I knew of the Almeida Theatre mostly through my extensive lunchtime walks around Islington and I was looking for the opportunity to see something there when they duly obliged by putting on Uncle Vanya.
There is a risk that I might be coming something of a Chekhov completist but I have yet to find a good reason not to see a production of one of his plays and so I went to see this one. Besides, I had only seen Uncle Vanya once before and that was at the Arcola Theatre way back in May 2011. Since then there had also been the BBC drama production on radio but that only partially counts.
I did not know the inside of the theatre at all so I tried to play safe and went for the front row in the Circle where seat A18 cost me £38, the top price.
The seating was a little awkward as it was in benches of four people which meant that it was harder to get in and out of. It did not help that my bench was at a slight angle to the bench next to me as that reduced the limited legroom even more. I spent most of the evening touching other men's legs. The view was not brilliant either, though it was OK, and the lighting rig was less distracting when there was action on the stage to watch.
The stage was a black cube which made for a duller than usual picture, all you can really see is the rigging and some of the people downstairs.
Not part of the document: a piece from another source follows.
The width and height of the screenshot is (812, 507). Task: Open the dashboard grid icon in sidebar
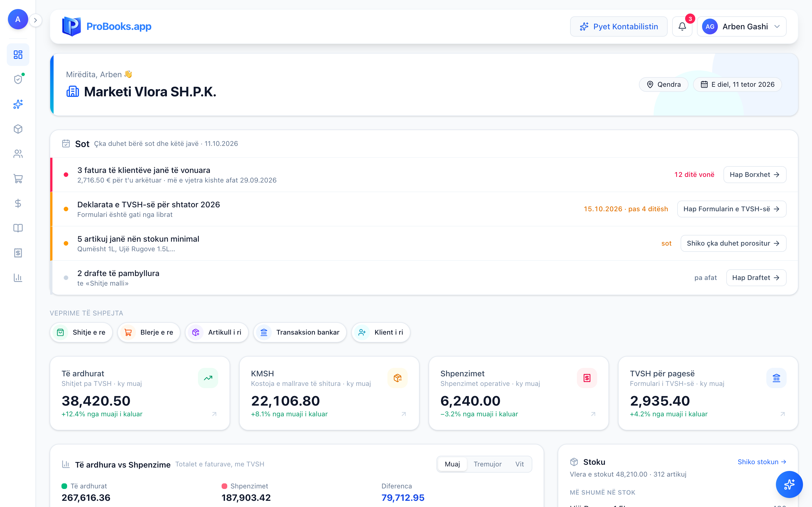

This Uncle Vanya was almost an endurance test running for 200 minutes with, unusually, three 10 minute intervals. That is even longer than Scarface (170 minutes) and Wolf of Wall Street (180 minutes). The radio version of Uncle Vanya was 110 minutes.
The seating discouraged me from leaving at all, though I would have loved a beer or three, so I sat there for the full 200 minutes trying to keep my blood flowing to my feet.
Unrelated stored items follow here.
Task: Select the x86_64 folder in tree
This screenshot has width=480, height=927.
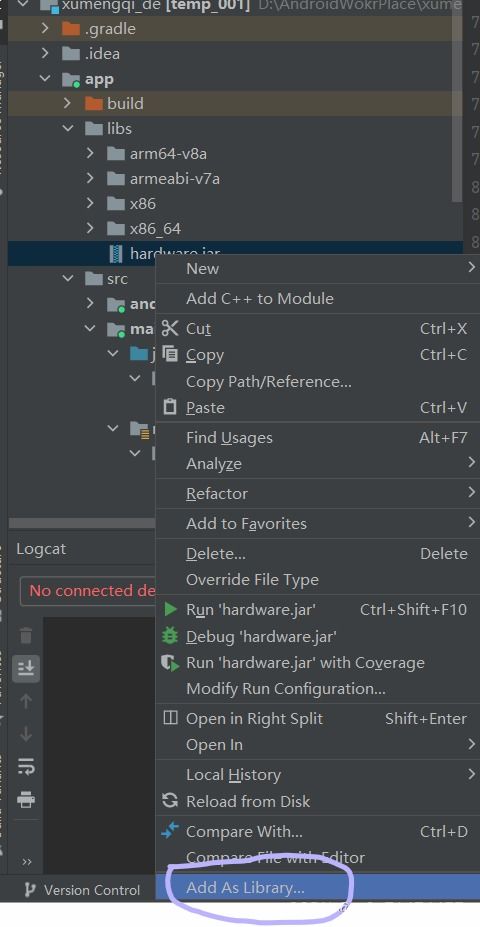Action: click(155, 228)
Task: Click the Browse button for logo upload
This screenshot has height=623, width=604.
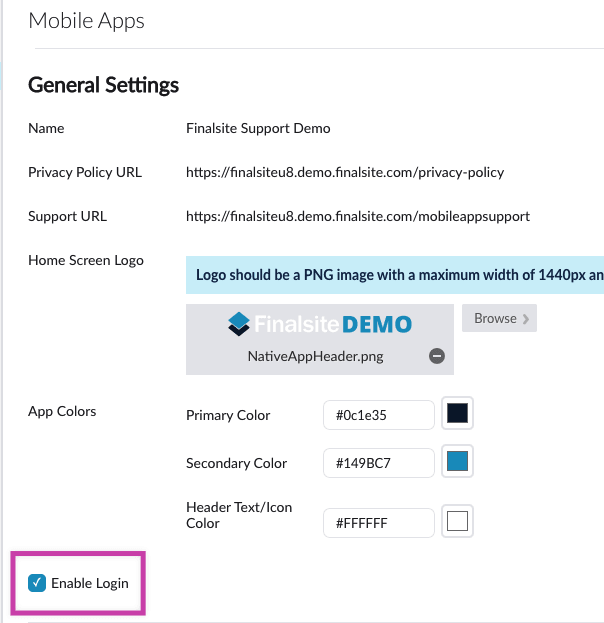Action: pyautogui.click(x=499, y=319)
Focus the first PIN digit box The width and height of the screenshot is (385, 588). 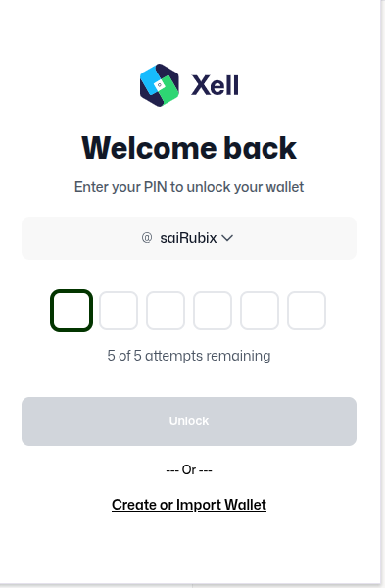[72, 311]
A play that long was going to have some ups and downs and several parts of Vanya did not work for me. Some of the humour, such as the constant retuning of a guitar, seemed out of place. Some of the emotional heights were reached too quickly, especially in the first part, and what was probably meant to be reaction came across as over reaction. The stage slowly rotated which I hated in Streetcar Named Desire and which I hated here too. Vanya was renamed Jimmy for no apparent purpose and to no great effect. The ending was far too slow.
Fortunately there was much that did work, and worked very well.
The play revolved around three strong characters all played superbly. Paul Rhys as Vanya took most of the credits though, for me, he was outshone by Tobias Menzies as the doctor, being in Game of Thrones probably helped here, and my star of the show was Vanessa Kirby as the young married woman, Elena, who they both fancied. It was only afterwards that I realised that I had seen her, and had loved her, before in another Chekhov, Three Sisters at the Young Vic. She was the vivacious centre of the story and beautiful with it, which made the three men's desire for her completely believable.
At some point they sung Lust for Life which seemed entirely appropriate and that idea may also have been borrowed from Three Sisters.
One of the techniques used that I thought worked well was that each of the main characters spoke directly to the audience at some point and, to reinforce that that was different from the main play, they stood down from the stage to do so.
I found Uncle Vanya to be something of a curate's egg but with enough good bits in it to keep me enthralled and entertained. I will continue to see Chekhov plays but am less sure about going back to the awkward Almeida.